Tasks
A: Reproduce the Vance donor profile word for word, from "Chris: I don’t" up to and including "Piece of cake.".
B: In the Vance donor profile, which book did Chris give Elizabeth as she boarded the bus?
C: List every interviewer prompt marked "Q:" in the Vance donor profile.

Selected extract

============================================================

We Said YES: Still Donors After All These Years
Ask Chris and Elizabeth Vance how they met and they will tell you a vivid story about a chance encounter at a party at Virginia Tech in 1973.
Chris remembers Elizabeth wearing a purple scarf in her hair. Elizabeth remembers the tuna fish sandwich and the copy of Stranger in a Strange Land that Chris gave her as she boarded a Greyhound bus back to Mary Washington.
The couple married 10 months later at Fort Myers. Somewhere in between, they registered as organ donors at the DMV.
Unsurprisingly, they don’t remember that day as clearly as the one when they tied the knot, but in both cases they made a commitment and never looked back.
The Vances, now proud grandparents, live in Midlothian. We caught up with them to find out why they decided to register as donors all those years ago and why they would do it all again today.
Q: Tell us about the day you decided to become an organ donor. What do you remember?
Chris: I remember standing in a long line at the DMV when I was renewing my license many years ago, when the DMV clerk asked me if I wished to be a donor. I had heard about it and easily found the idea reasonable and appropriate. Really, what would I do with my body if I were deceased? But I had never really decided to take action until that question. So I said, “Why not?”
Elizabeth: My father was a general in the army. Sometime during the Vietnam War, he visited Walter Reed Hospital. There, he saw many young men suffering– several had lost their limbs. I remember how distraught my father had been. He must have felt so helpless. He expressed a desire to donate at that time, so when the opportunity came for me to register as an organ donor, I didn’t hesitate.
Really, what would I do with my body if I were deceased? But I had never really decided to take action until that question. So I said, “Why not?”
Q: Were your parents organ donors?
Chris: I don’t know but I doubt it. If there was a organ donor program back then, it wasn’t connected with the driver license. My mother may have given blood but that is probably it.
Elizabeth: I’m not sure. My father was 94 at the time of his death, he may or may not have registered. My mother was not an organ donor. She had fears that if she donated some part of her she might be missing them in heaven. Of course, this was over 25 years ago and people’s understanding of organ donation has changed.
Q: Have you ever been skeptical about organ donation?
Chris: Why would I be skeptical? I believe the process of donorship is carefully managed and arbitrated to manage precious resources. Organ donorship is so easy that I don’t understand why everyone doesn’t do it. It means that when you don’t need the parts anymore, you give them to someone who does need them. Piece of cake.

============================================================

Records provided
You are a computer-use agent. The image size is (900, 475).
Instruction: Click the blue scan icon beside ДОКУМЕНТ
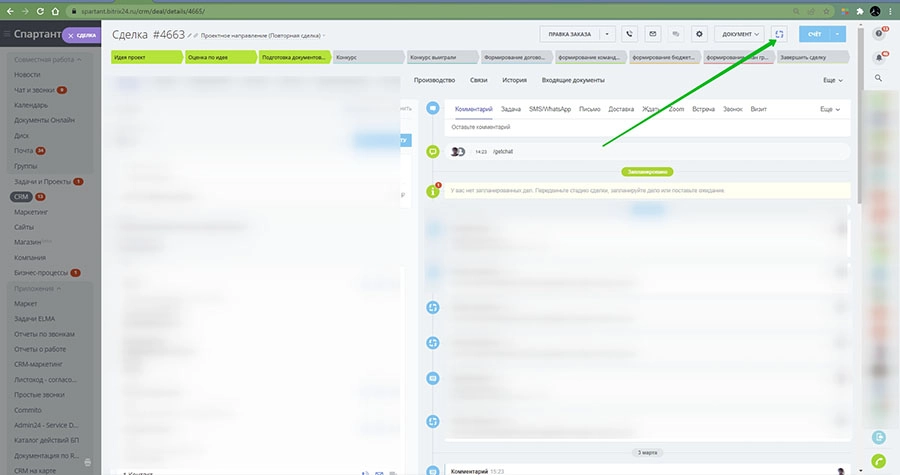[779, 34]
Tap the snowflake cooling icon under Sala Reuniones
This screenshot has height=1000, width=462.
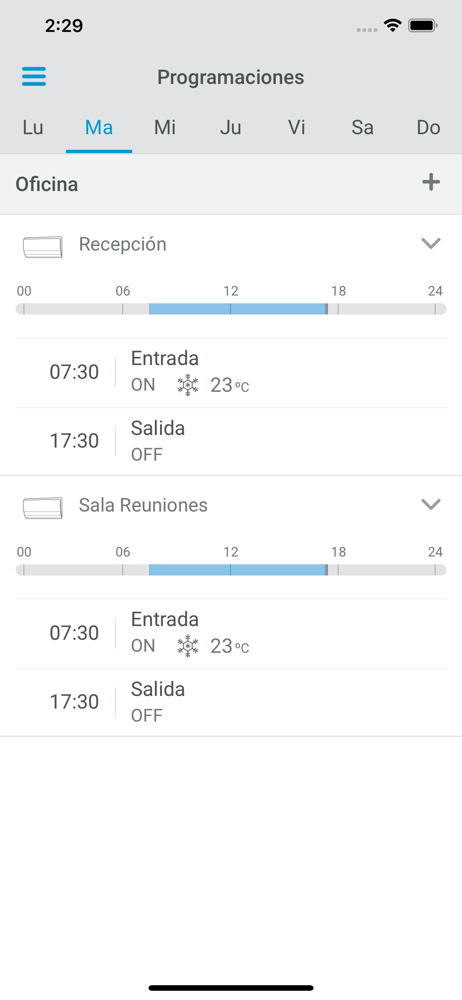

============================================================

Exercise solutions
A:
Chris: I don’t know but I doubt it. If there was a organ donor program back then, it wasn’t connected with the driver license. My mother may have given blood but that is probably it.
Elizabeth: I’m not sure. My father was 94 at the time of his death, he may or may not have registered. My mother was not an organ donor. She had fears that if she donated some part of her she might be missing them in heaven. Of course, this was over 25 years ago and people’s understanding of organ donation has changed.
Q: Have you ever been skeptical about organ donation?
Chris: Why would I be skeptical? I believe the process of donorship is carefully managed and arbitrated to manage precious resources. Organ donorship is so easy that I don’t understand why everyone doesn’t do it. It means that when you don’t need the parts anymore, you give them to someone who does need them. Piece of cake.

B: Stranger in a Strange Land.

C:
- Tell us about the day you decided to become an organ donor. What do you remember?
- Were your parents organ donors?
- Have you ever been skeptical about organ donation?